In the teeny village of Clare, somewhere near Peterborough, there dwelt (in 1977) a love triangle:  Mrs. Janis Proud (33), the Rev. Ralph* Biggnesse (aged 57 and not an allegorical name) and Janis’s husband Doyle Proud (48).  Janis’s son Doylie “fell from his bedroom” and fractured his skull, the Rev. came by with comfort and joy, and Janis succumbed to his “magnetic personality” by yielding her charms.

Rev. Biggnesse had “newly arrived in the picturesque market town and was already a familiar figure in local pubs as a keen darts and cribbage player.”  The Rev. was a real all-rounder rounder.

Soon raging melodrama overtook everyone:  “Two years later Mrs. Proud, a mother of three sons, claimed she was ‘pressed’ into an affair.”  Then, remorsefully, “Mr. Biggnesse, a 57-year-old father of five, agreed to retire and never take another vicar’s post in return for silence from the Proud family and churchwardens.”

So far so as-usual.  However, the duplicitous vicar had aces up both sleeves.  Soon, cackling maniacally, “Mr Biggnesse was appointed vicar of St Michael’s and All Angels Northhampton by the Bishop of Peterborough, the Rt Rev Douglas Feaver.”
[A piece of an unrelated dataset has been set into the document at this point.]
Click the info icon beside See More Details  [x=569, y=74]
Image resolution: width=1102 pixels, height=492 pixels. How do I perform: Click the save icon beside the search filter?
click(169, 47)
The everything soon hit the fan, and Janis Proud had to speak up: 

“She had married her husband just before her 20th birthday and he was her first boyfriend and she was inexperienced in matters of the heart, she said.

  “‘I was naïve, but the vicar was very persuasive.  I took him at his word that he was sincere.  He has a magnetic personality.  But if he had not pressed his attentions there would not have been an affair.’”

Mr. Proud said he hoped to see Rev. Biggnesse unfrocked as a priest.  “I treated him with every respect.  I invited him into the house, gave him my best chair and a cup of tea.

 “He gave his word he would not enter the church again.”

            Reference:  Wife tells of affair with vicar  His words of comfort led to seduction, says Clare womanCambridge Evening News  October 22, 1977

* “Ralph,” Old English meaning “wolf” or “wise counsel”

Wait a minute!  I read this in a novel by Thomas Hardy—The Magnetic Vicar of Clare, I think it was called.